Posted by Barton @ 11:35 PM EST [Link]
~ MY RESPECT FOR AARON BROWN IS GROWING: Right now CNN's Aaron Brown is truly hammering Al-Jazeera Washington bureau chief Hafez al-Mirazi for showing a 6.5 minute tape of American POWs and the bodies of Marines killed today in southern Iraq.
Al-Mirazi attempted to defend showing the footage, grisly enough that Brown didn't even want to describe it, but came across looking like a fool.
Is this a new CNN?
Posted by steve @ 10:41 PM EST [Link]
~ IT'S NOT TRUE BECAUSE HANS BLIX DIDN'T FIND IT: The Pentagon has confirmed that coalition forces have found a massive chemical weapons plant about 90 miles south of Baghdad. You know, the type of facility Iraq didn't have any of.
"The chemical plant is described as a '100-acre complex,' surrounded by an electrical fence. The plant was also apparently camouflaged to avoid aerial photos being taken.
"It is not yet known what chemicals were being produced at the plant."
Posted by steve @ 09:08 PM EST [Link]
~ HOW COULD A MAN DO THAT?: Earlier this week I wrote that soldiers tend to fight for hearth and home, not their political leaders. They fight to defend their wives and children. It is with that thought in mind that I have to wonder about reports that Iraqi soldiers are herding women and children into the war zone to act as human shields. How could a man do that? How could they fundamentally fail at their most sacred mission as soldiers, to defend the innocents of their own nation? What kind of man does that?
Posted by steve @ 09:02 PM EST [Link]
~ THANKS FRIENDS: The U.S. has formally protested to the Russian government about the sale of military equipment to Iraq.
"On Friday, the official said, when U.S. intelligence discovered that employees of one of the Russian companies in question -- Aviaconversiaya -- were still in Baghdad helping Iraq use what's described as 'highly sophisticated' electronic jamming equipment which can interfere with global positioning equipment used by ground forces and aircraft."
I can almost guaruntee you'll see similar protests to the French and Chinese governments.
Posted by steve @ 06:46 PM EST [Link]
~ THE RIGHT IS WHERE THE REAL DEBATES ARE: Of course, blogger and ESR contributor Paul Cella points out in a piece for Tech Central Station, among many other observations, that the real debates are all taking place on the right anyway.
Case in point: "Part of the problem here is the profound intellectual poverty of the Left. The whole debate about this massive, this ancient, this hugely complex threat to Western civilization, this clash of civilizations, is, for all intents and purposes, being hashed out on the Right. The best arguments against war come from the Right; the best arguments for it come from the Right. The Left chicanes and heckles, enfeebles and distracts; it says almost nothing of value, except when it adopts polemical postures hammered out in earnest by those it regards as monstrous."

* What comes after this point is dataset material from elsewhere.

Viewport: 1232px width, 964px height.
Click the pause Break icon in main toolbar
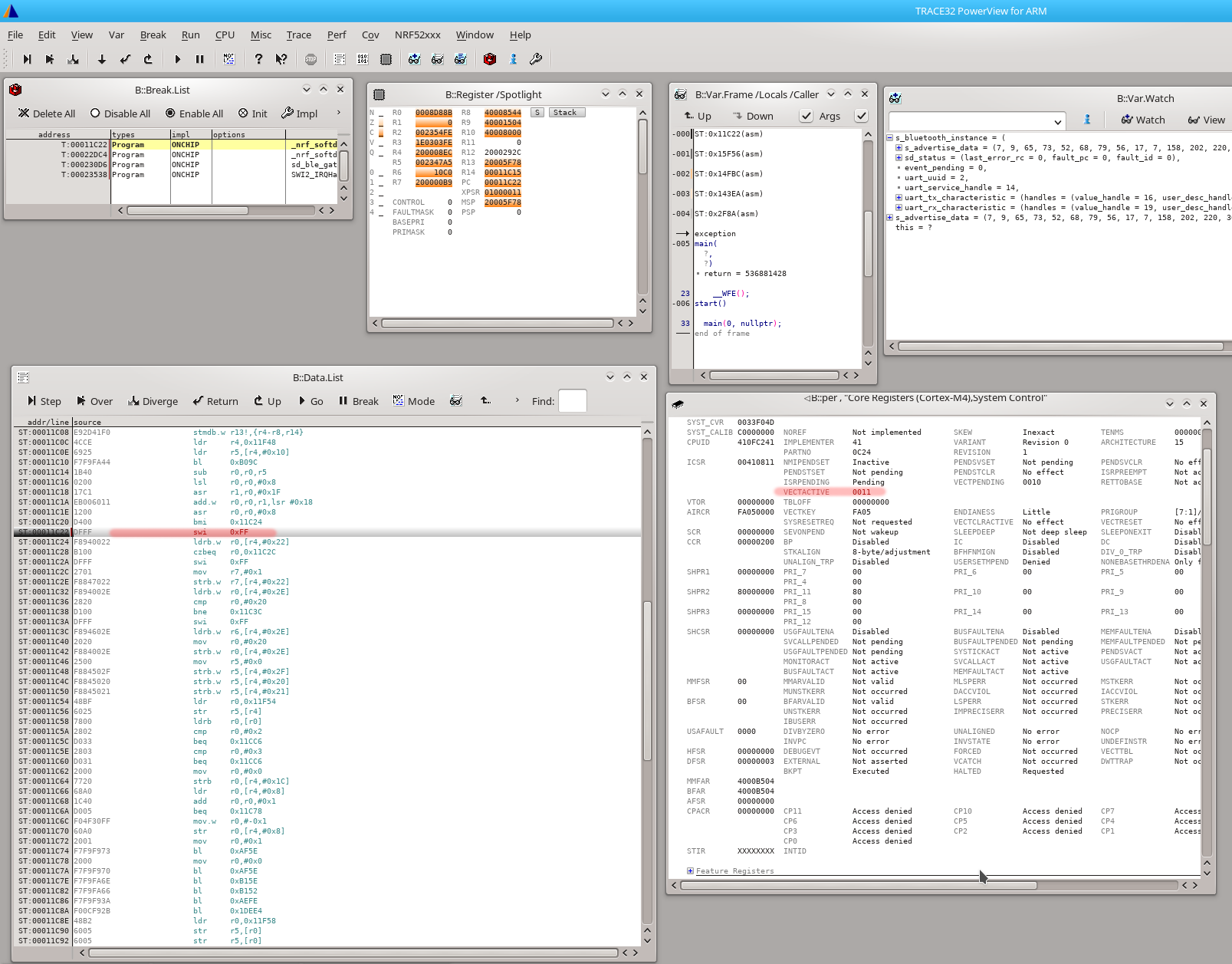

I think Paul is on to something here.
Posted by antle @ 05:27 PM EST [Link]
~ NAME OF SOLDIER WHO KILLED HIS OWN: Sgt. Asan Akbar. Name of the dead: Cpt. Christopher Seifert, 27. Seifert was married.
Posted by steve @ 05:23 PM EST [Link]
~ PALEOS VS. NEOCONS: Another debate where there is a great deal of irrationality and disdain for the truth on both sides is the latest spat between paleoconservatives and neoconservatives. I myself am neither - I like to think of myself as an old-school fusionist Frank Meyer conservative. I agree with the paleos on some issues and the neocons on others, and on others still my views are too nuanced to fit into either category. I read and enjoy National Review both on-line and on dead tree, Chronicles, The Weekly Standard, The American Conservative and many other journals associated with one or the other side.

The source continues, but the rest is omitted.